We’ve gone through many iterations of defense combos on the blue line in the first half of the season. The only fact we have come across in those 42 games is that the Blueshirts are going to stick with their current crop, and not call up any prospects to potentially be an upgrade (barring injury). So we are left with one option: Find the most effective pairs, and stick with them.
What this graphic above from hockeyviz.com shows us is how the defense pairings are fairing. Considering how bad the Rangers are at both generating shots and limiting shots against, the chart itself doesn’t really look so good. That shouldn’t surprise anyone, the Rangers are a known entity right now. Score a lot and hope Hank makes the save.
So when it comes to defense pairings, it’s more about limiting damage than it is finding something that truly works. I think we’ve been able to establish that nothing works. Luckily we can use the above, and there are actually three pairings that are on the right side of the “good” measurement.
At the bottom of the graph are the numbers, and those are actually the only three pairings that have a positive shot differential at 5v5. Now all three have extremely small sample sizes, but since they are positive through more than a few games, it can’t hurt to try them out again, to see if it truly worked, right?
There are two concerns though.
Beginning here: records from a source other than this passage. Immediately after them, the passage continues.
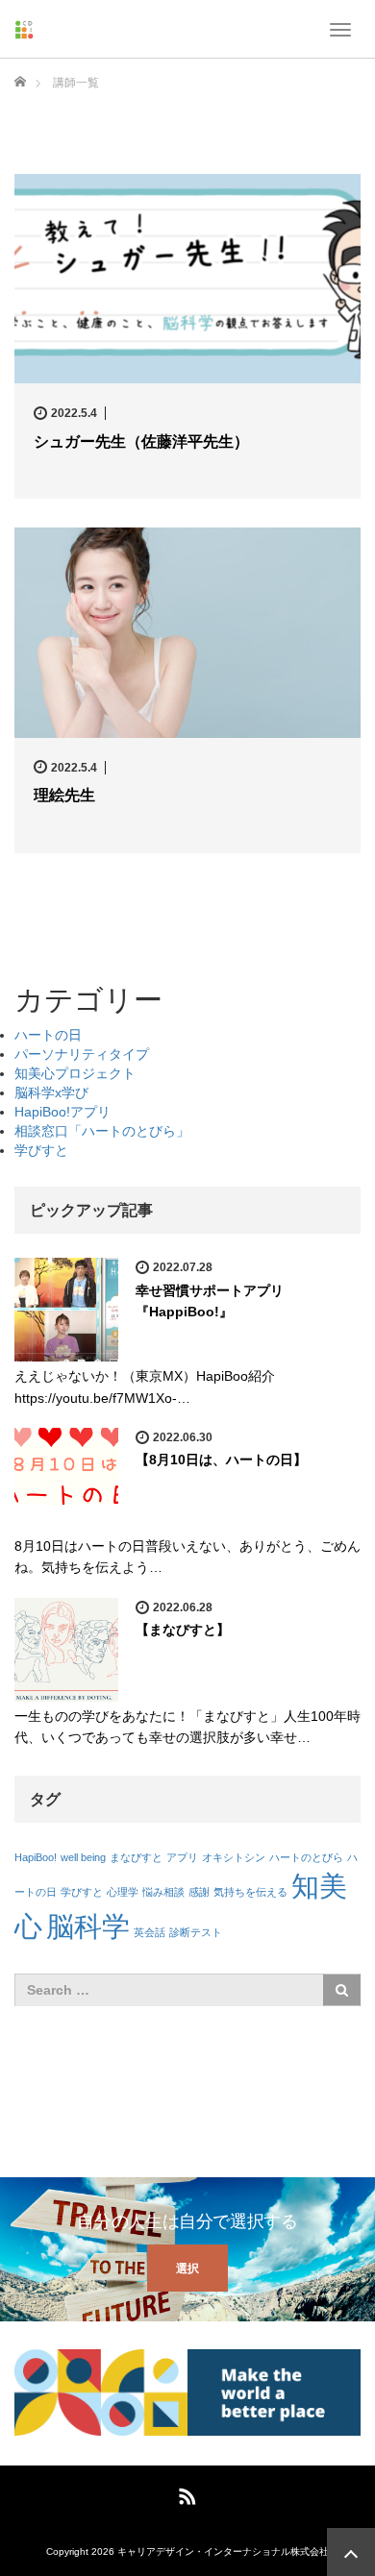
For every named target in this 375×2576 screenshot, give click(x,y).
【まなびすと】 (183, 1629)
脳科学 (88, 1926)
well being (83, 1857)
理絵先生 (64, 795)
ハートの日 (48, 1035)
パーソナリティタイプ (81, 1054)
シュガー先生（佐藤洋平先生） (141, 441)
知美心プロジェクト (75, 1073)
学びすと (41, 1150)
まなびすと (136, 1857)
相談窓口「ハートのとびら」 (101, 1131)
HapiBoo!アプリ (62, 1111)
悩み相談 (163, 1892)
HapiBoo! (35, 1857)
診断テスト (195, 1932)
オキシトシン (233, 1857)
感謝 (199, 1892)
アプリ (182, 1857)
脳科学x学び (51, 1092)
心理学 (122, 1892)
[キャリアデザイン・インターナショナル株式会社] (24, 28)
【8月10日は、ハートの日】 (221, 1459)
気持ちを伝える (250, 1892)
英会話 (149, 1932)
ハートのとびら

The first is Staal on the right side, which may actually work considering it’s his left eye that is wonky. The second is Holden-Smith, as Smith is struggling and Holden has made an epic tumble back to Earth after his solid start. But given the unfortunate reality of the defense group, it is what it is at this point.
There is no perfect solution to the Rangers’ defensive woes. At this point, we’ve seen just about every strategy –save one– exercised, and to no avail. I’d love to see Neal Pionk get a shot, or Tony DeAngelo. Perhaps their time is next year. Either way, the Blueshirts need to minimize the risk of their porous defense if they want to stay relevant this season.